What is needed
Extract precisely the lines of the entries below, from the first line through the line containing "Tap the Android back navigation button".

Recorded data
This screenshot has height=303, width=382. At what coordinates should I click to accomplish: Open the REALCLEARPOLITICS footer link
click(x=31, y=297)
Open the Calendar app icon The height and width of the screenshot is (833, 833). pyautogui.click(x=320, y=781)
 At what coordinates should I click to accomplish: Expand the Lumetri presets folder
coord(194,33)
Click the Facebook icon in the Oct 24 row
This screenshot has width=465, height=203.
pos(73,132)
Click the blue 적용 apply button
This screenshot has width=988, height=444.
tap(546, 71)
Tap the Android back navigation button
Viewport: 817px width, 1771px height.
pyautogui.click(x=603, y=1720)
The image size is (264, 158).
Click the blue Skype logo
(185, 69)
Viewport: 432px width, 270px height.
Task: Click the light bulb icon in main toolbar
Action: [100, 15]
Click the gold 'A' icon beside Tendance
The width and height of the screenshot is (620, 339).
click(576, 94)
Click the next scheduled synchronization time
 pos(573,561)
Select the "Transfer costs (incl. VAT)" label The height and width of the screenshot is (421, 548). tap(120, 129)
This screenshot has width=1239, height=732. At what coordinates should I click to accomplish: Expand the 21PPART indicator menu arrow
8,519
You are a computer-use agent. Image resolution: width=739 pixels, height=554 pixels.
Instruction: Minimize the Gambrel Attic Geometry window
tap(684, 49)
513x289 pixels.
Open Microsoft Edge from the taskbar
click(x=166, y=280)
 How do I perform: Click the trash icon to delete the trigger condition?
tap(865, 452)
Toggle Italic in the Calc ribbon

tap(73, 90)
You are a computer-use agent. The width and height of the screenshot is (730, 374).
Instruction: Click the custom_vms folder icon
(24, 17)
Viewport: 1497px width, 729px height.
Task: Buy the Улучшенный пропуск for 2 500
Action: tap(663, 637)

Answer for this exercise
This screenshot has height=303, width=382. At what coordinates should I click to accomplish: Open the REALCLEARPOLITICS footer link
click(x=31, y=297)
Open the Calendar app icon The height and width of the screenshot is (833, 833). pyautogui.click(x=320, y=781)
 At what coordinates should I click to accomplish: Expand the Lumetri presets folder
coord(194,33)
Click the Facebook icon in the Oct 24 row
This screenshot has width=465, height=203.
pos(73,132)
Click the blue 적용 apply button
This screenshot has width=988, height=444.
tap(546, 71)
Tap the Android back navigation button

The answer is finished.